* _Provided information_
::::
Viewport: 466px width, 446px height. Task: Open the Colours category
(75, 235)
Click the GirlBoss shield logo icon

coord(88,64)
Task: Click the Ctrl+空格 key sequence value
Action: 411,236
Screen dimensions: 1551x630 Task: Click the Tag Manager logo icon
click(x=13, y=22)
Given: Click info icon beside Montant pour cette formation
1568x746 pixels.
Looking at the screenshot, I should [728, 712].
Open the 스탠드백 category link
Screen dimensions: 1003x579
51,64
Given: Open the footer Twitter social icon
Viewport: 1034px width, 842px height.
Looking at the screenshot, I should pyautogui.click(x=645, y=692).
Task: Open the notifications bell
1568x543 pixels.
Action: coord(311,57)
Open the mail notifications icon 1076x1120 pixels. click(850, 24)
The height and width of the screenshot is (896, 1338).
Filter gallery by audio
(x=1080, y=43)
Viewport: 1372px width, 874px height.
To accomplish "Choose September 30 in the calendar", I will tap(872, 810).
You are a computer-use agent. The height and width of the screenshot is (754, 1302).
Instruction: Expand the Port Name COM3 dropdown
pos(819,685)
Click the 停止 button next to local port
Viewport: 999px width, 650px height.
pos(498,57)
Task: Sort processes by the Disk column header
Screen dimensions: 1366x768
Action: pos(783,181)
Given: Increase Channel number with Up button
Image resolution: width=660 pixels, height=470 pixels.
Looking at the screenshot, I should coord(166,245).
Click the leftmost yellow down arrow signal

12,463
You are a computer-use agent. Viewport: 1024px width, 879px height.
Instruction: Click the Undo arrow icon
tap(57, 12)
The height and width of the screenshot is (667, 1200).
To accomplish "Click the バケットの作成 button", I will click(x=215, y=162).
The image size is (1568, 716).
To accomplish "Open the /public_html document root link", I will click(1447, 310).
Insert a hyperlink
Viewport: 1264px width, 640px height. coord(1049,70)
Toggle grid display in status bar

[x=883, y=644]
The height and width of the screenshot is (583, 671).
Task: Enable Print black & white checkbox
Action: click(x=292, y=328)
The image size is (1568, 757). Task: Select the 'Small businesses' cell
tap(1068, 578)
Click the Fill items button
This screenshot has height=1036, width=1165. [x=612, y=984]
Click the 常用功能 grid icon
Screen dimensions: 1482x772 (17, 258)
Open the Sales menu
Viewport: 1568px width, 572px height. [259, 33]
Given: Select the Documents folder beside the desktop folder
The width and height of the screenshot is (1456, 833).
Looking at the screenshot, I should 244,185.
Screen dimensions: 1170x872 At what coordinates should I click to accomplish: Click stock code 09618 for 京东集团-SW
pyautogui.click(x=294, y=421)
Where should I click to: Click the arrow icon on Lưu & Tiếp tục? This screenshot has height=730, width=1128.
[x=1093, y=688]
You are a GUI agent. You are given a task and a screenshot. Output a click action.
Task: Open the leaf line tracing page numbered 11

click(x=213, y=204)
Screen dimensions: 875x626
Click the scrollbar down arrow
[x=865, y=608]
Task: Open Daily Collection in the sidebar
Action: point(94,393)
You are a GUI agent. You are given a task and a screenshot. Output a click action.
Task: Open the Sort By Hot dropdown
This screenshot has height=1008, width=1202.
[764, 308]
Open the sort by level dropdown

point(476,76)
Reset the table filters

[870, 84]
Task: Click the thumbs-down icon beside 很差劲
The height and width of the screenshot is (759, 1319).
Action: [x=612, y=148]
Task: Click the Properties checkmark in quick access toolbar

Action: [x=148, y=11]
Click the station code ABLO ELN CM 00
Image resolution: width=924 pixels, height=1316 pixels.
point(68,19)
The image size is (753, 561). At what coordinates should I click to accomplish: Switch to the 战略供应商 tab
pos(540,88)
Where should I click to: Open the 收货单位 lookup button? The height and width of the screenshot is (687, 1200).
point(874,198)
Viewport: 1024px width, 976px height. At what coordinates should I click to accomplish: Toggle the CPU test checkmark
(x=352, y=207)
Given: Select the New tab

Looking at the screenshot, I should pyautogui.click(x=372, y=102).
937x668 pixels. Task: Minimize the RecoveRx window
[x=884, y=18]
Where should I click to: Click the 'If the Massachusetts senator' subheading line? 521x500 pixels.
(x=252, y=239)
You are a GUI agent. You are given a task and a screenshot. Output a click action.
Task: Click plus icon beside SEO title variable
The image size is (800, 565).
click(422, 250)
::::
* _Brief_
A line belongs in the answer if it contains the word "notifications"; copy every such line from the data above.

* _Written solution_
Task: Open the notifications bell
Open the mail notifications icon 1076x1120 pixels. click(850, 24)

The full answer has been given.